Prolonged Interferon-Stimulated Gene and Protein Signatures in Multiple Sclerosis Induced by PEGylated IFN-β-1a Compared to Non-PEGylated IFN-β-1a.

Interferon (IFN)-β-1a (Avonex) and longer half-life, polyethylene glycol-conjugated IFN-β-1a (PEG-IFN-β-1a, Plegridy), may generate different molecular responses. We identified different short-term and long-term in vivo global RNA signatures of IFN-stimulated genes in multiple sclerosis (MS) peripheral blood mononuclear cells and in selected paired serum immune proteins.

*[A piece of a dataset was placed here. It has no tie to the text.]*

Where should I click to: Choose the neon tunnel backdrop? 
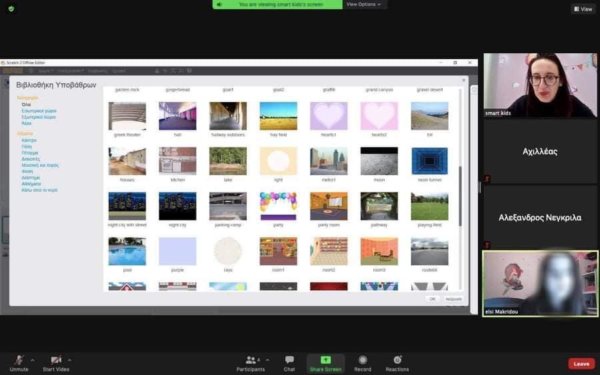pos(429,161)
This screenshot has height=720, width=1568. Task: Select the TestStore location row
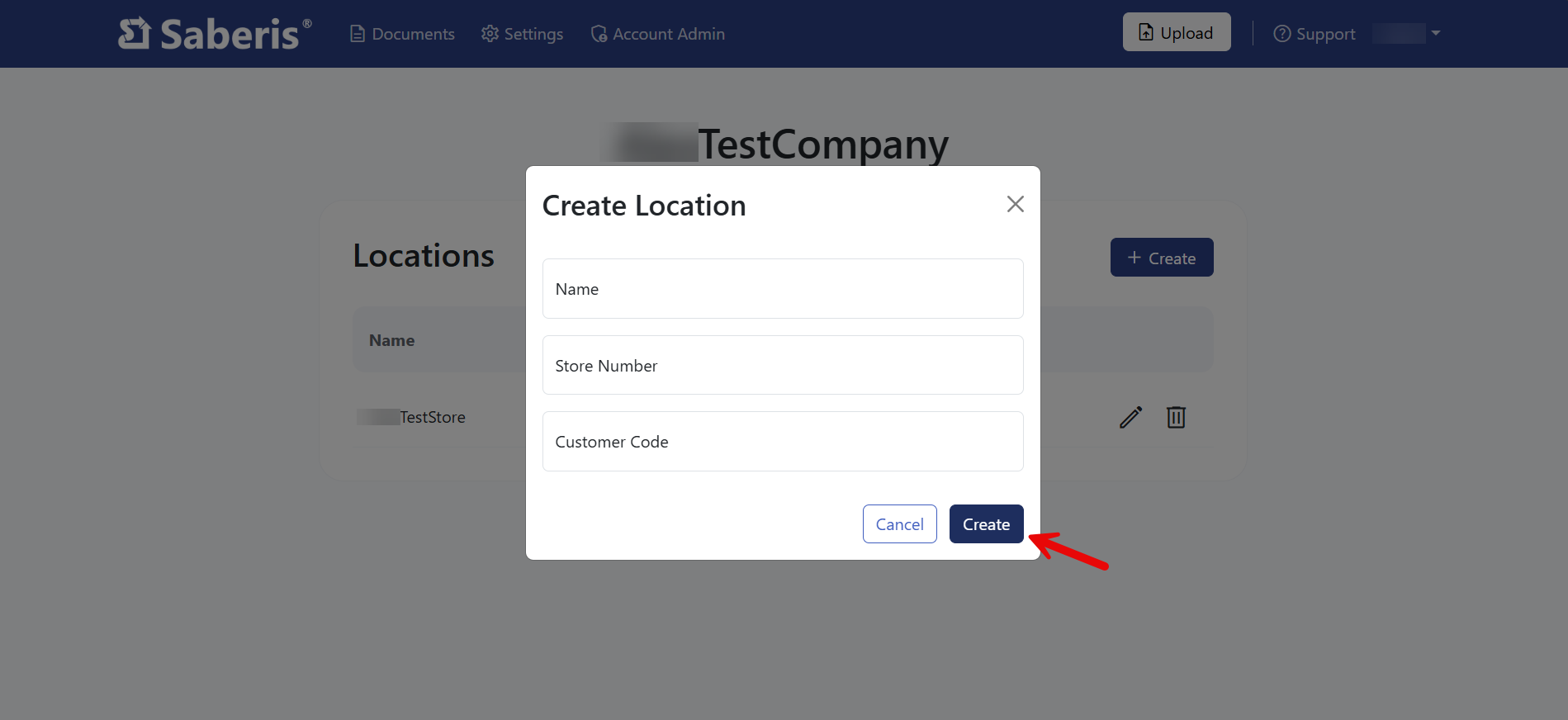pyautogui.click(x=433, y=418)
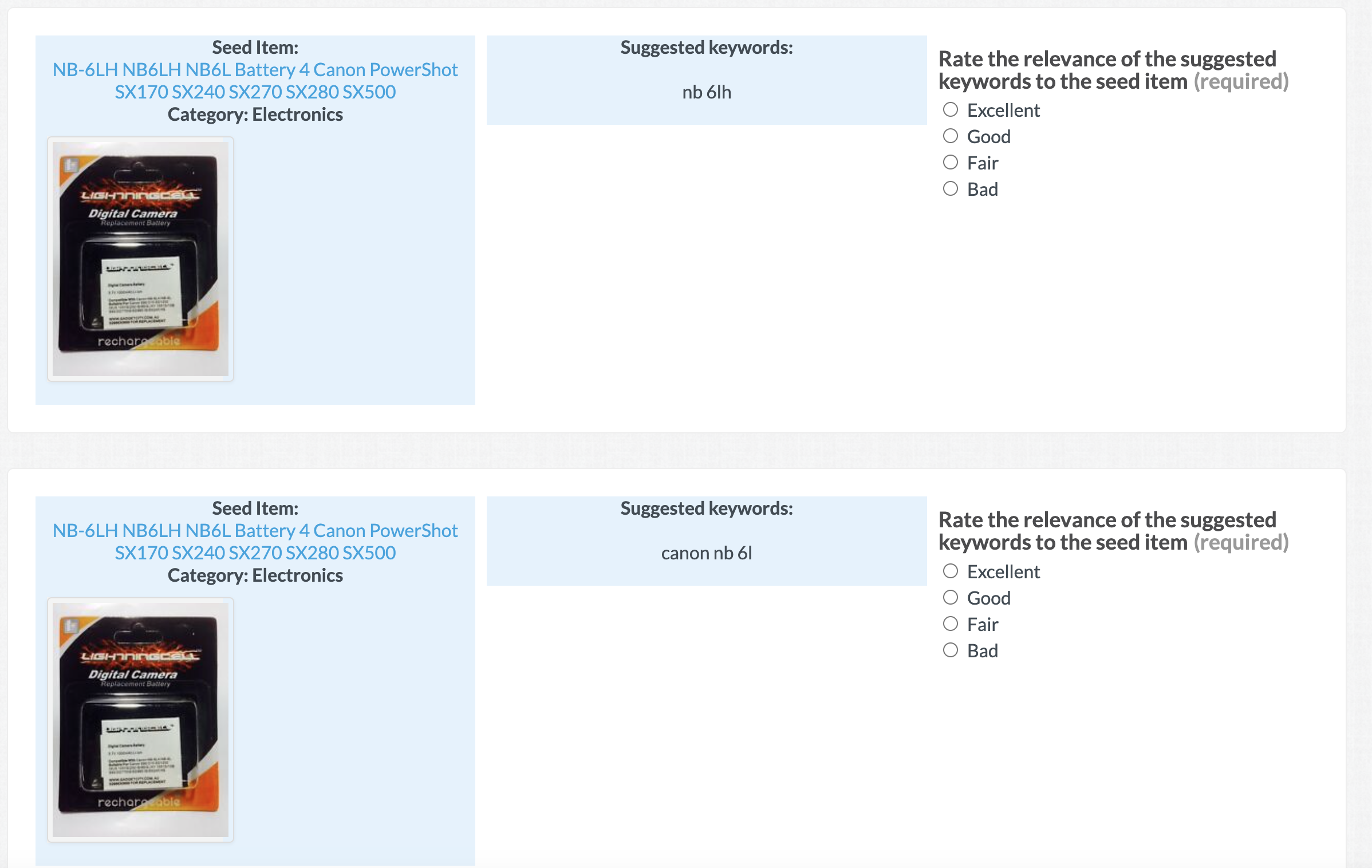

At 6 h, non-PEGylated IFN-β-1a injection upregulated expression of 136 genes and PEG-IFN-β-1a upregulated 85. At 24 h, induction was maximal; IFN-β-1a upregulated 476 genes and PEG-IFN-β-1a now upregulated 598. Long-term PEG-IFN-β-1a therapy increased expression of antiviral and immune-regulatory genes ( IFIH1 , TLR8 , IRF5 , TNFSF10 [TRAIL], STAT3 , JAK2 , IL15 , and RB1 ) and IFN signaling pathways (IFNB1, IFNA2, IFNG, IRF7), but downregulated expression of inflammatory genes ( TNF , IL1B , and SMAD7 ). Long-term PEG-IFN-β-1a induced longer and stronger expression of Th1, Th2, Th17, chemokine, and antiviral proteins than long-term IFN-β-1a. Long-term therapy also primed the immune system, evoking higher gene and protein induction after IFN reinjection at 7 months than at 1 month of PEG-IFN-β-1a treatment. Both forms of IFN-β balanced correlations of expression among these genes and proteins, with positive correlations between Th1 and Th2 families, quelling the "cytokine storm" of untreated MS. Both IFNs induced long-term, potentially beneficial, molecular effects on immune and possibly neuroprotective pathways in MS.